Available records:

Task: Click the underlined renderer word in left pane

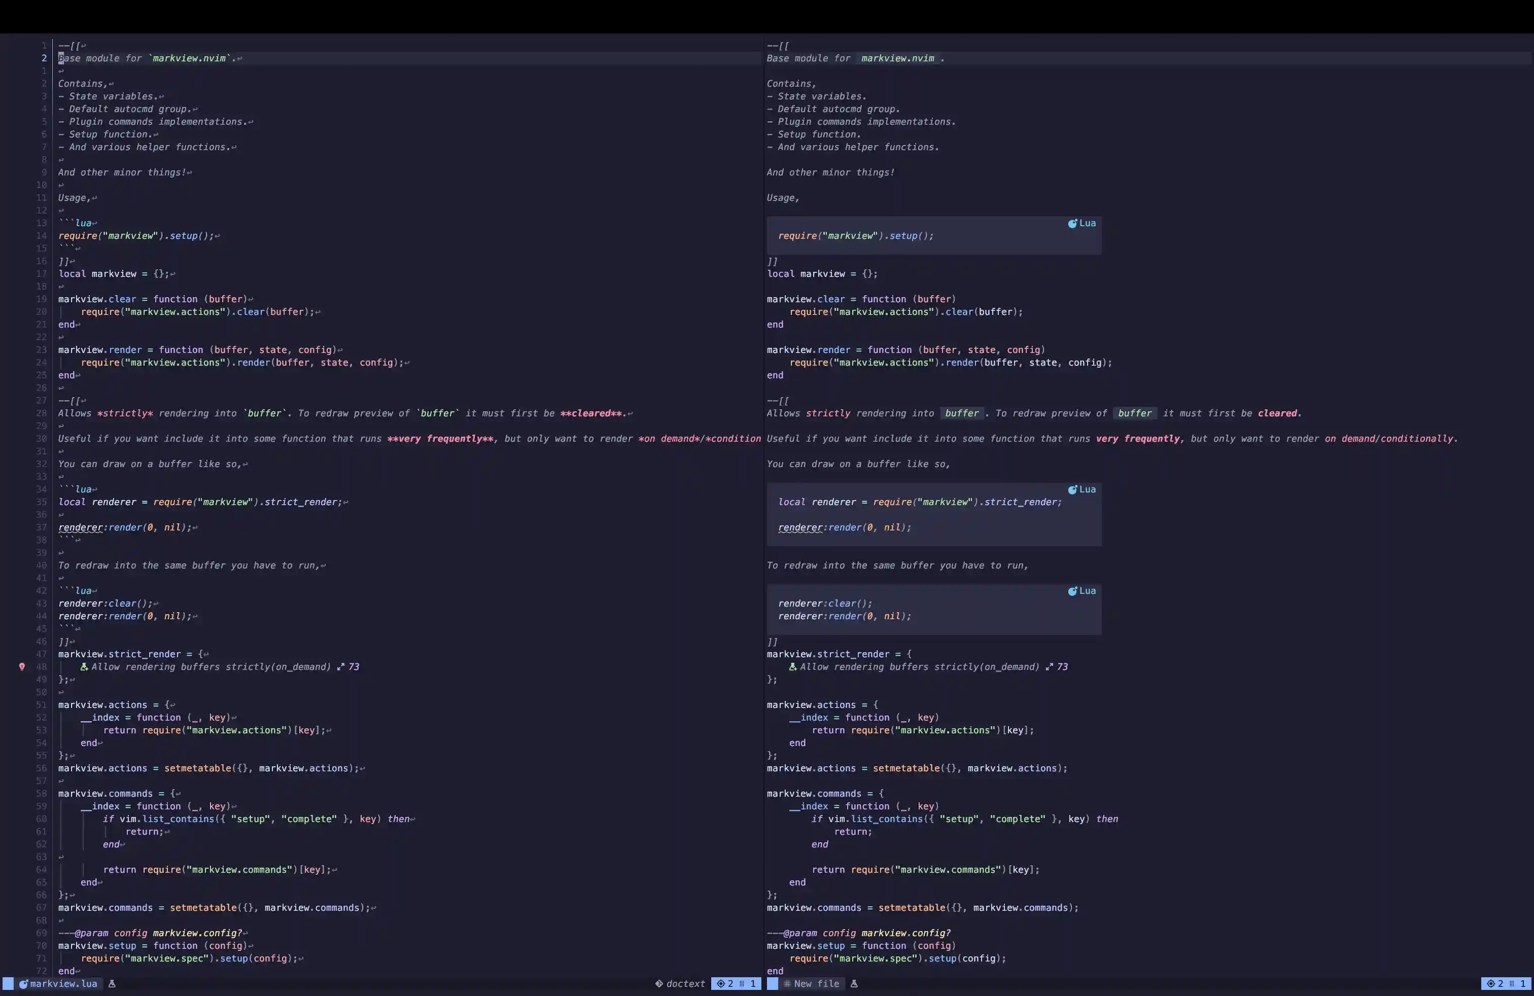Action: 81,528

...

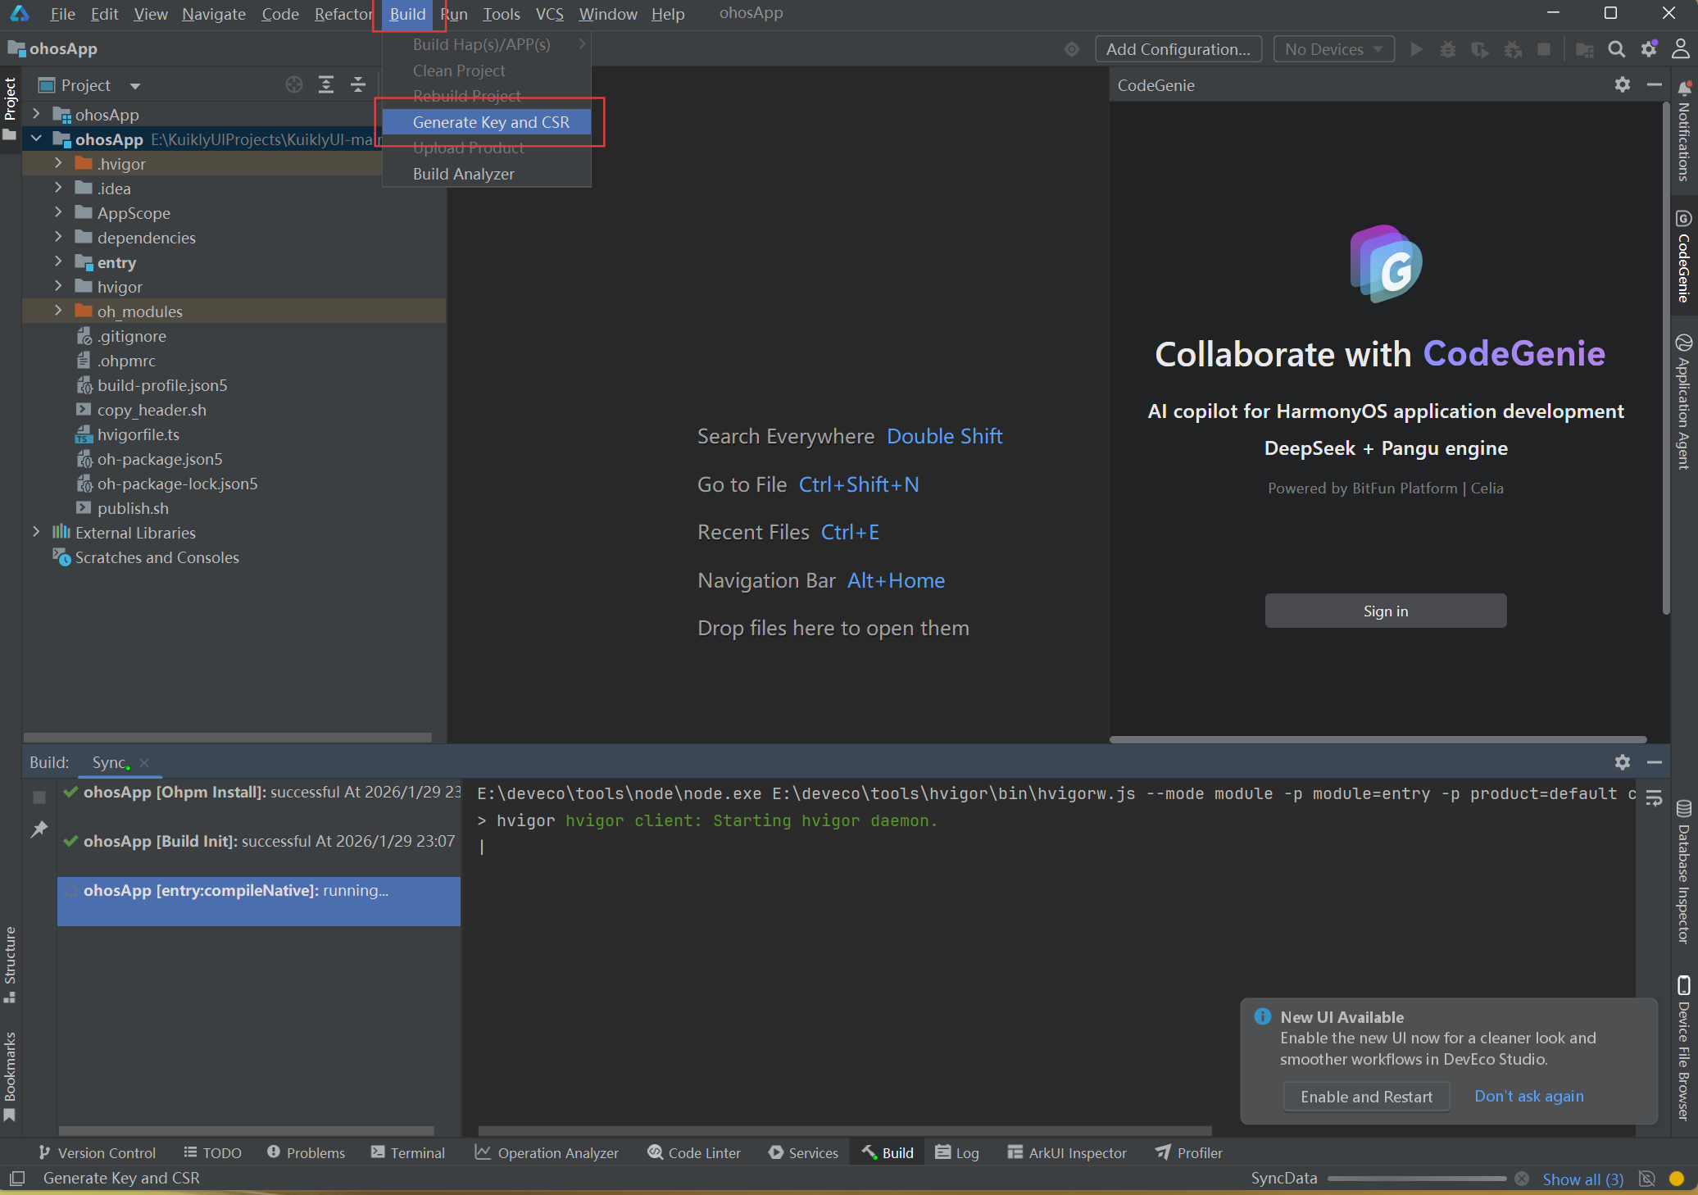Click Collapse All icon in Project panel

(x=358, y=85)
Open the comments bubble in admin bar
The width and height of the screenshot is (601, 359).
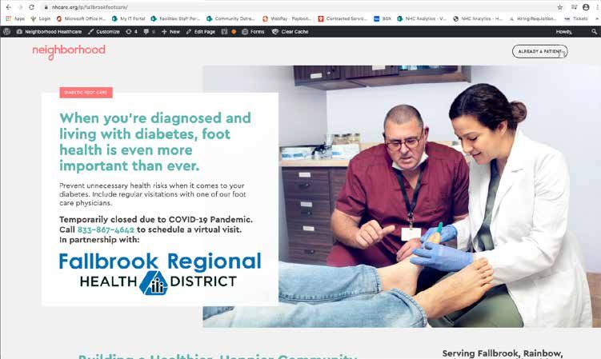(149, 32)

==

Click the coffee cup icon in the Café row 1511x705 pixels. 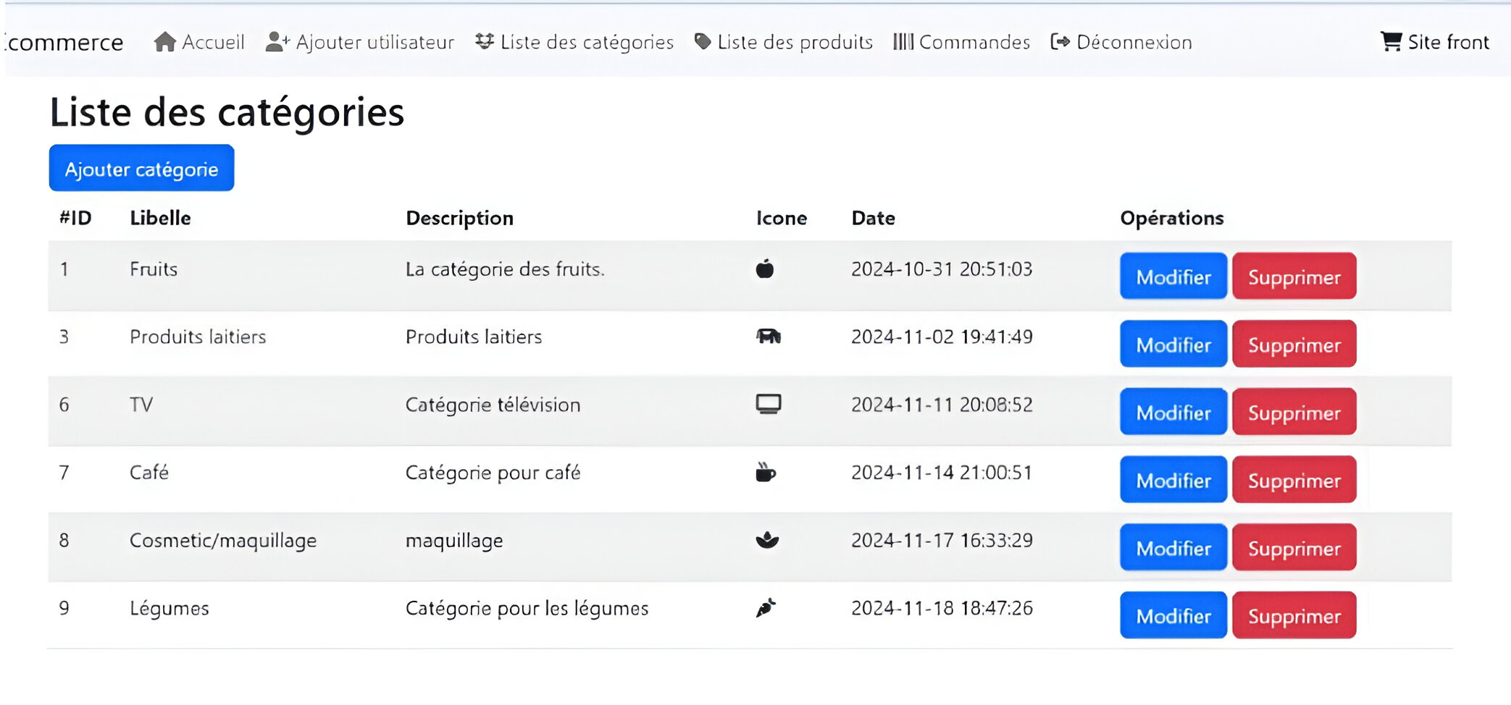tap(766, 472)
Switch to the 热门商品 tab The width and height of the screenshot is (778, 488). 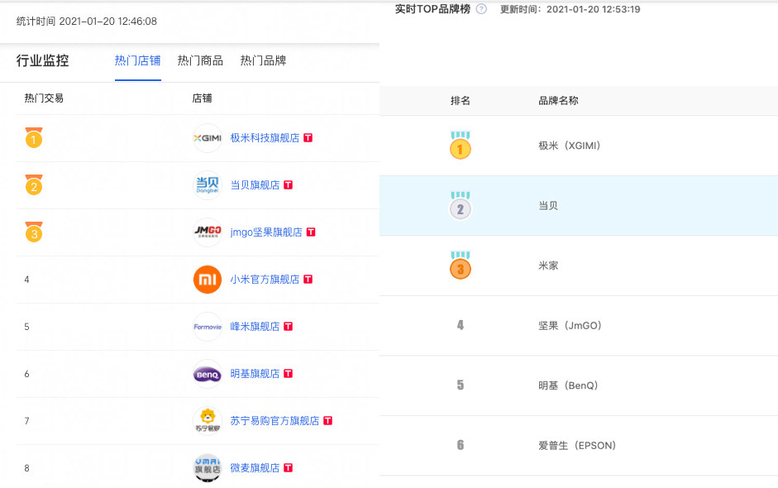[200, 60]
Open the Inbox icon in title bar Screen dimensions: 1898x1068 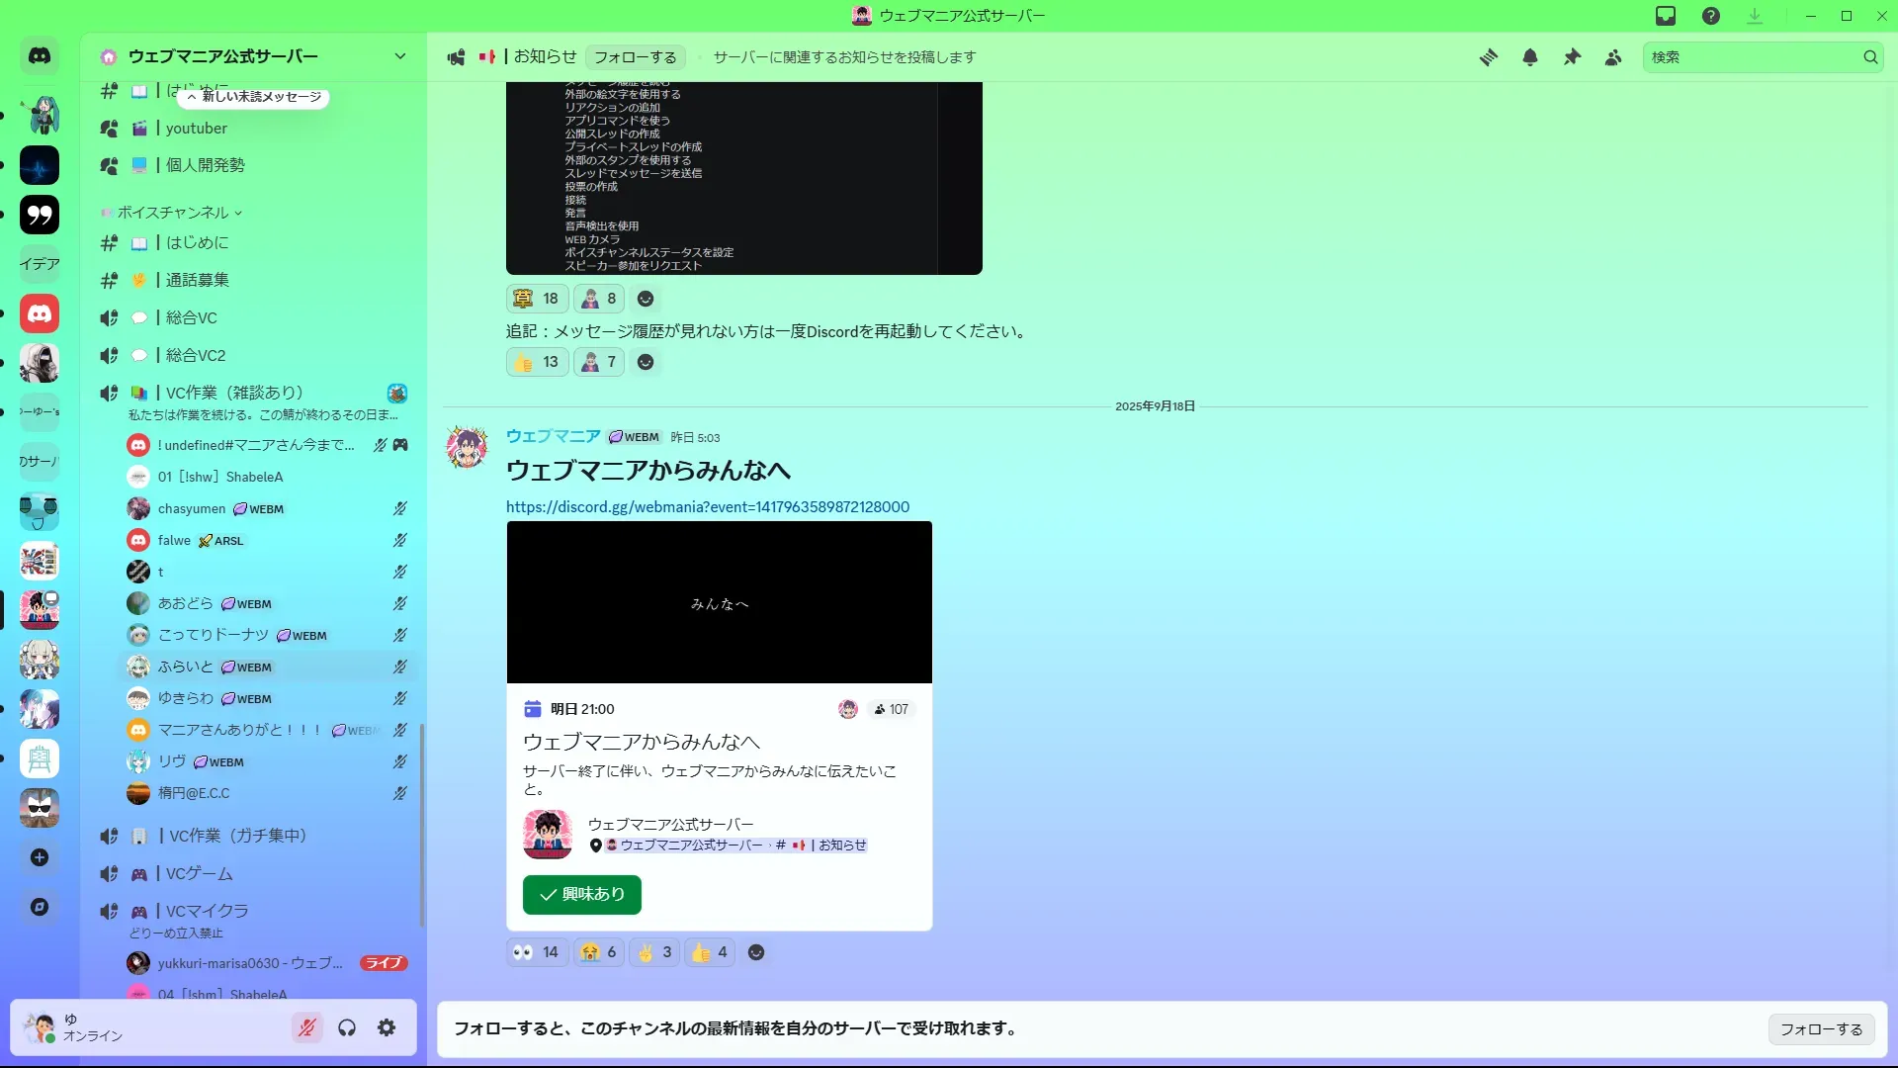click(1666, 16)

The task: Echo the data verbatim, beginning with the line that contains "Task: Click the" and continuing through the line that contains "Action: 81,528", both included. Leave the pictures out.

Result:
Task: Click the underlined renderer word in left pane

Action: 81,528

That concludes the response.